An evaporation—crystallization process of the type described in Example 4.5.2 is used to obtain solid potassium sulfate from an aqueous solution of this salt.
The fresh feed to the process contains 19.6 wt% K2SO4. The wet filter cake consists of solid K2SO4 crystals and a 40.0 wt% K2SO4 solution in a ratio 10 kg crystals/kg solution. The filtrate, also a 40.0% solution, is recycled to join the fresh feed. Of the water fed to the evaporator, 45.0% is evaporated.
The evaporator has a maximum capacity of 175 kg water evaporated/s.
(a) Assume the process is operating at maximum capacity. Draw and label a flowchart and do the degree-of-freedom analysis for the overall system, the recycle—fresh feed mixing point, the evaporator, and the crystallizer. Then write in an efficient order (minimizing simultaneous equations) the equations you would solve to determine all unknown stream variables.

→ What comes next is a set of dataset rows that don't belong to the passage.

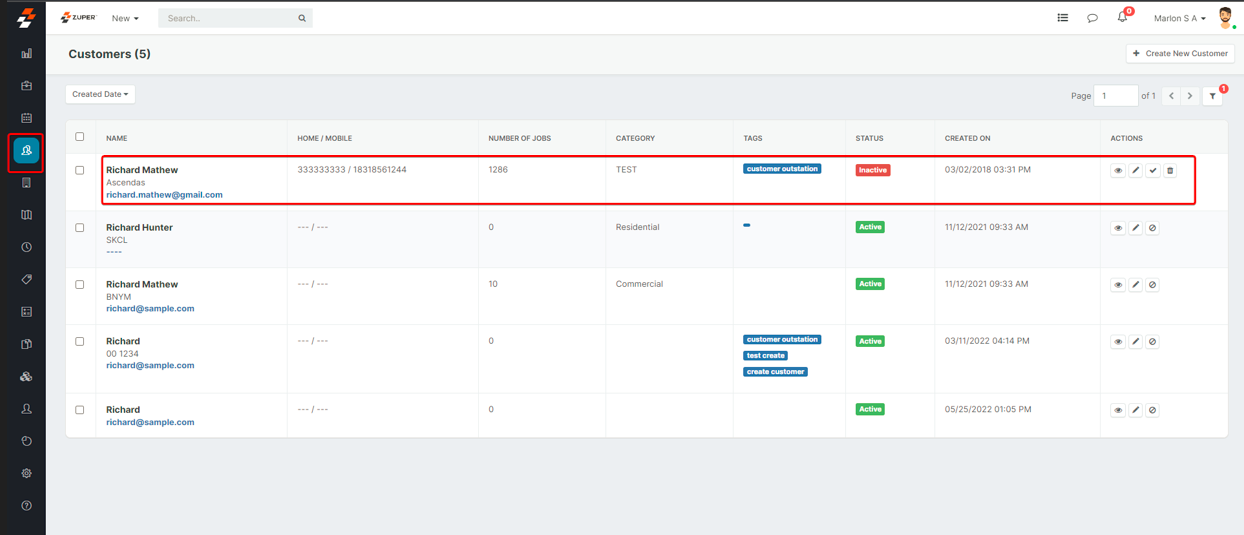Image resolution: width=1244 pixels, height=535 pixels.
Task: Open the dashboard chart icon in sidebar
Action: 26,54
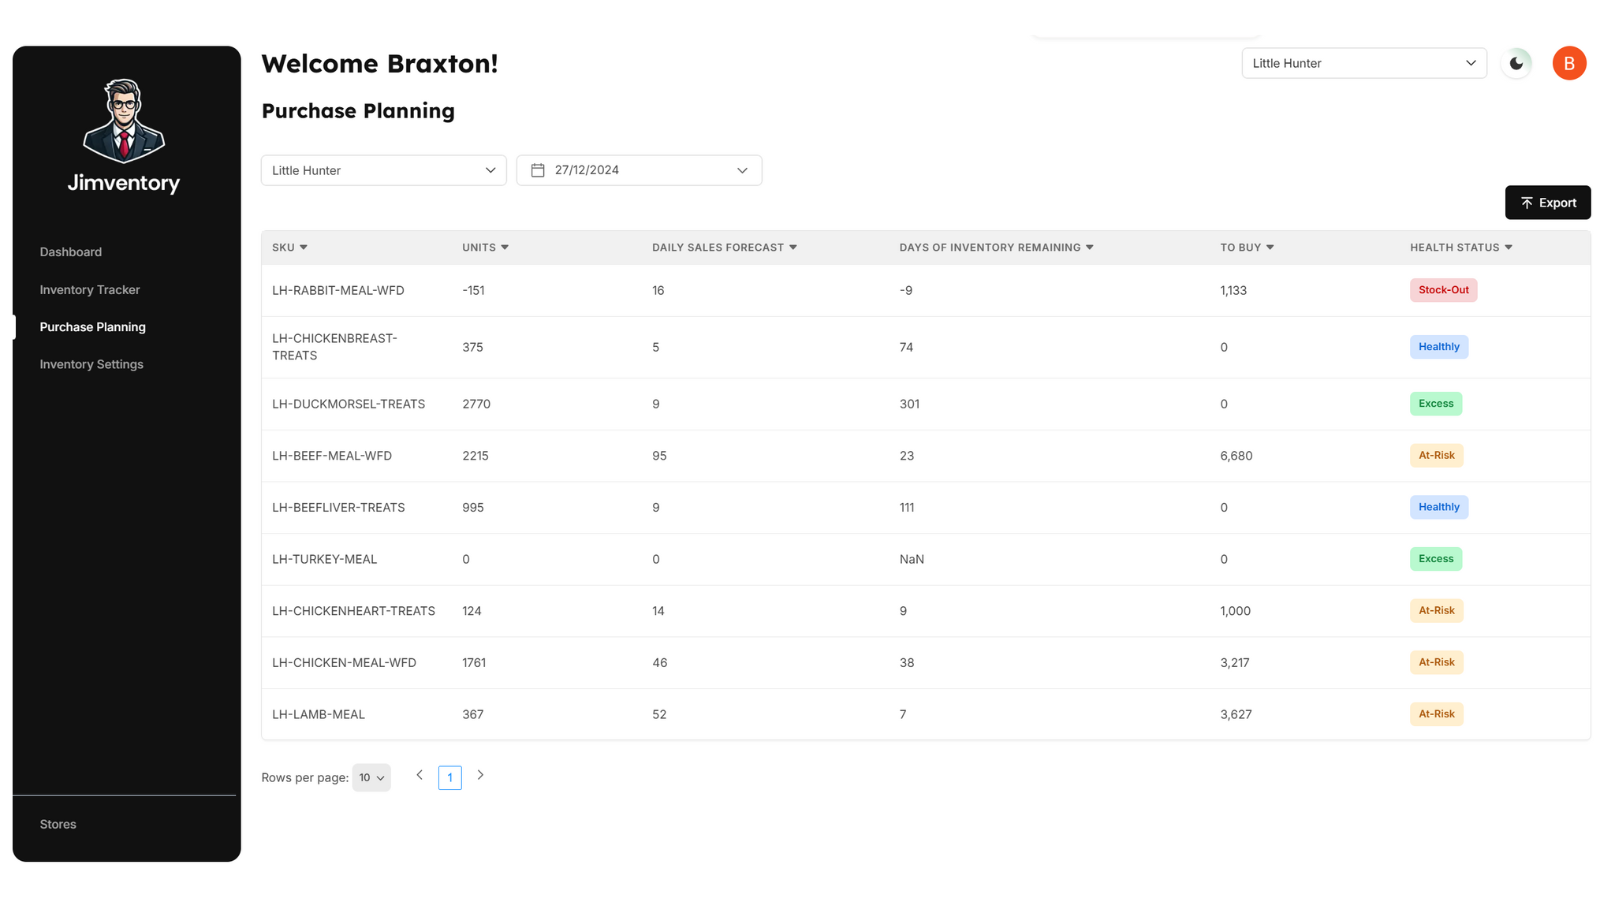Viewport: 1600px width, 900px height.
Task: Sort by SKU column arrow
Action: 304,247
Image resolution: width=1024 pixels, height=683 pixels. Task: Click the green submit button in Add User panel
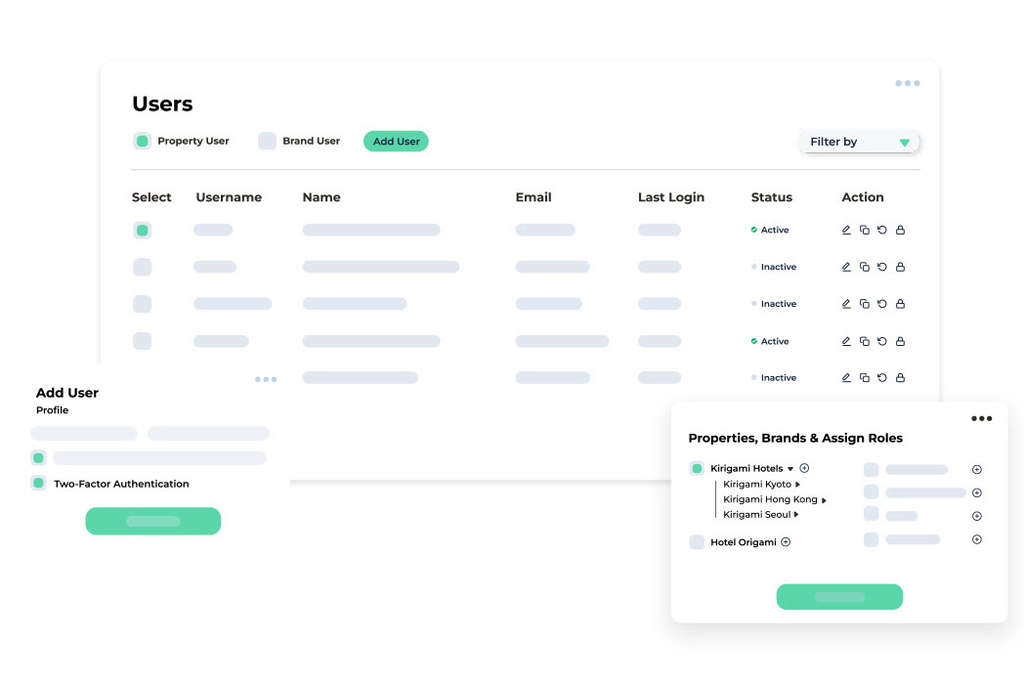tap(153, 521)
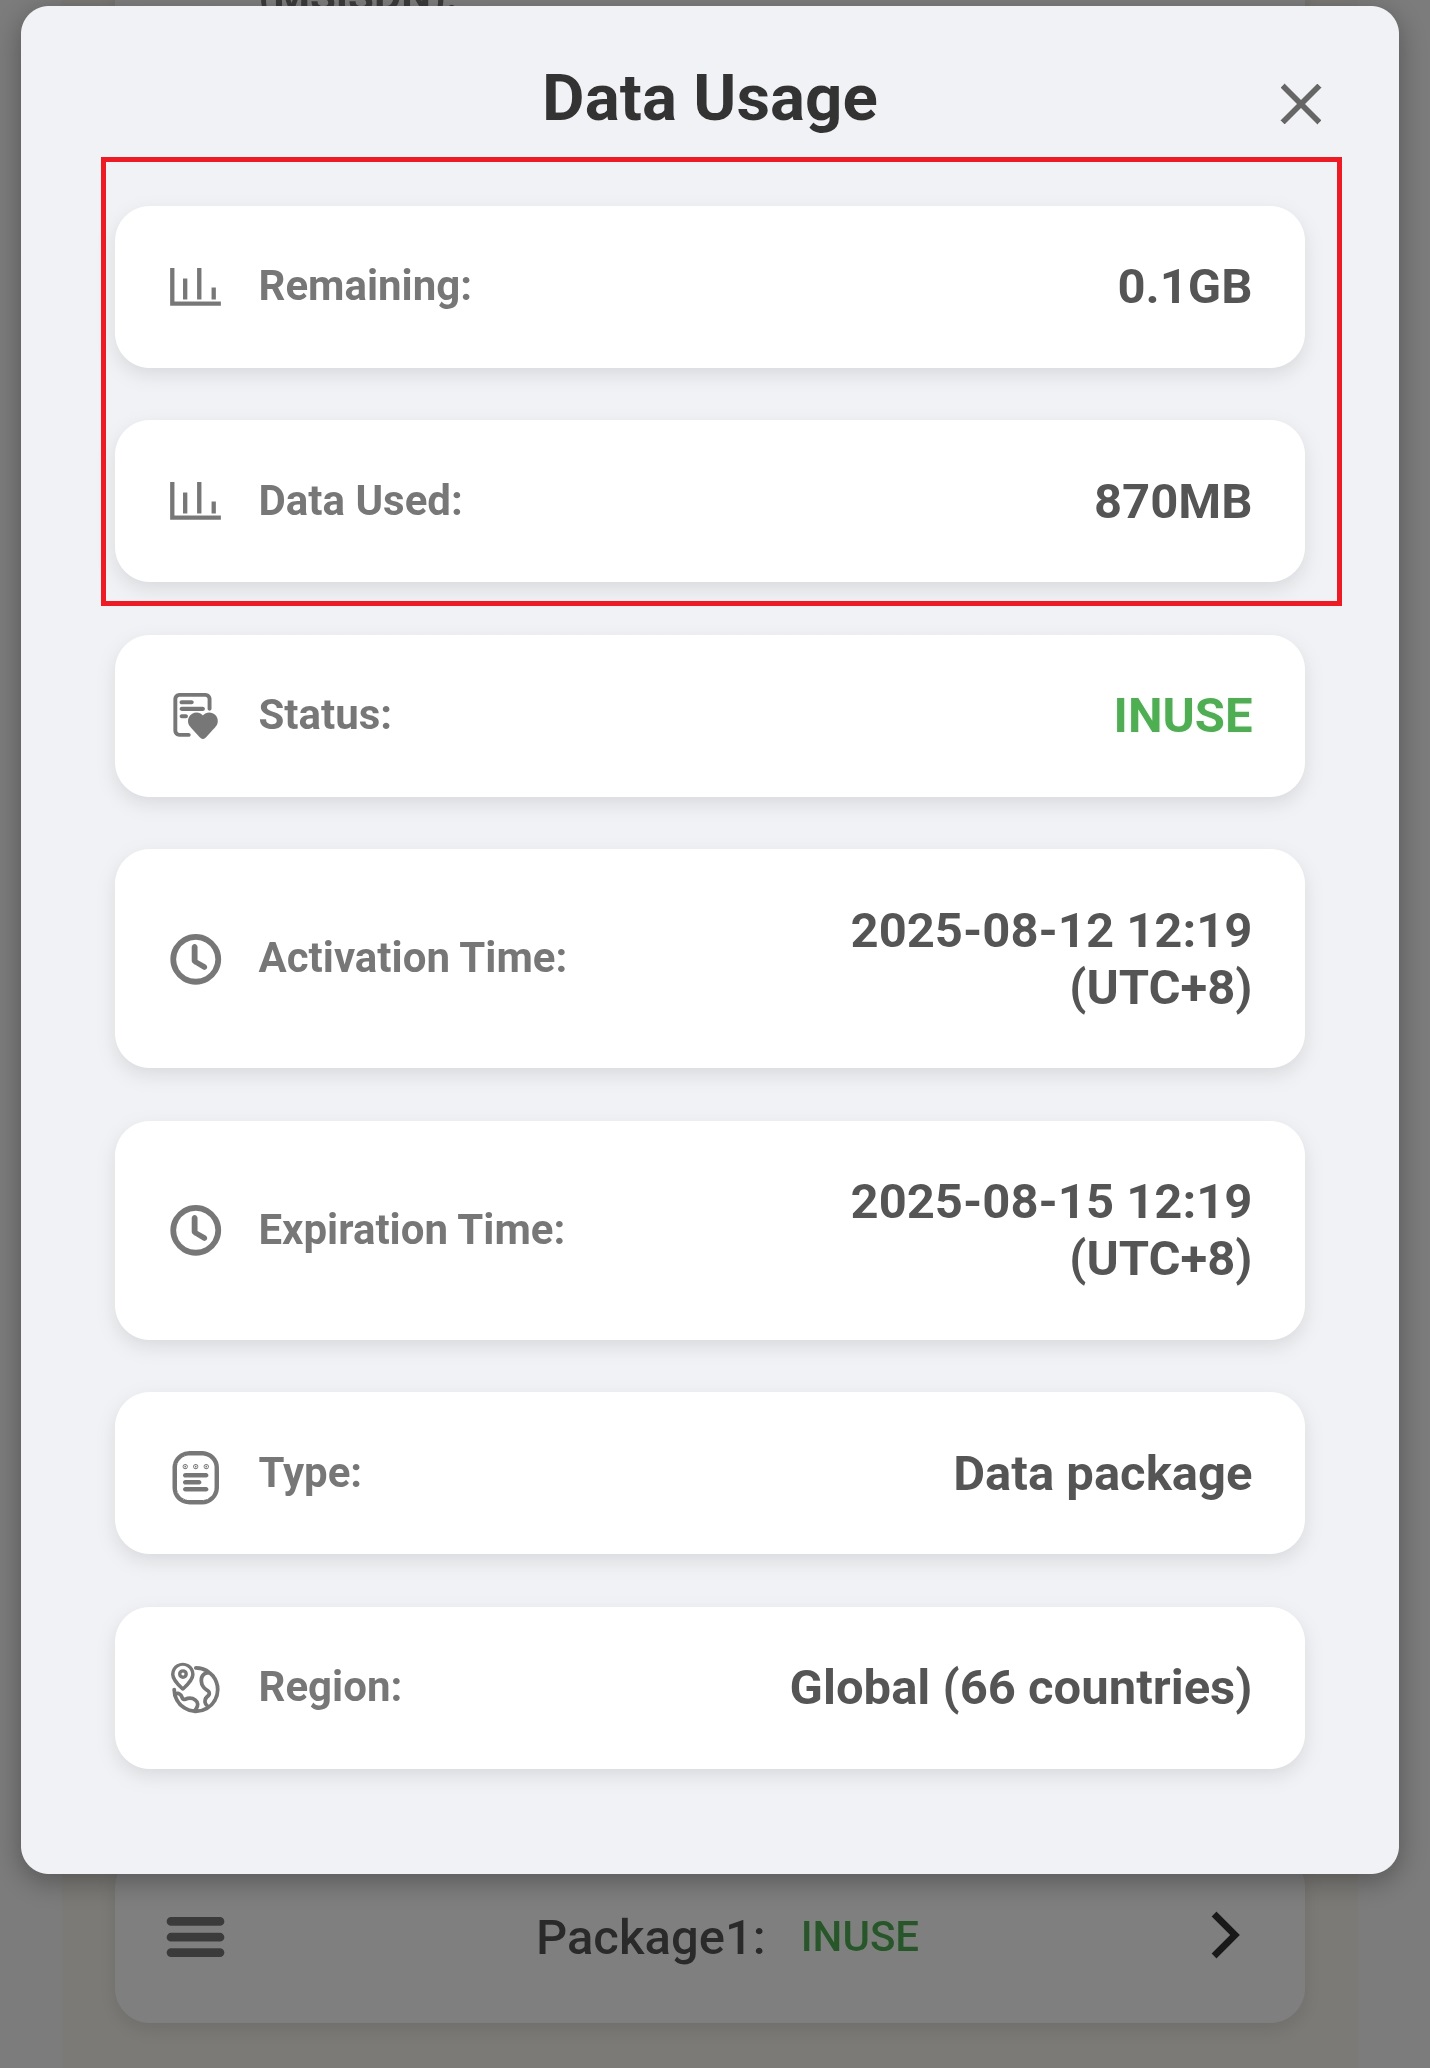Screen dimensions: 1430x2068
Task: Click the Status document-heart icon
Action: point(195,716)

In each equation circle the variable for which you would solve, but don’t do the calculations.
(b) Calculate the maximum production rate of solid K2SO4 the rate at which fresh feed must be supplied to achieve this production rate, and the ratio kg recycle/kg fresh feed.
(c) Calculate the composition and feed rate of the stream entering the crystallizer if the process is scaled to 75% of its maximum capacity.
(d) The wet filter cake is subjected to another operation after leaving the filter Suggest what it might be. Also list what you think the principal operating costs for this process might be.
*(e) Use an equation-solving computer program to solve the equations derived in part (a). Verify that you get the same solutions determined in part (b).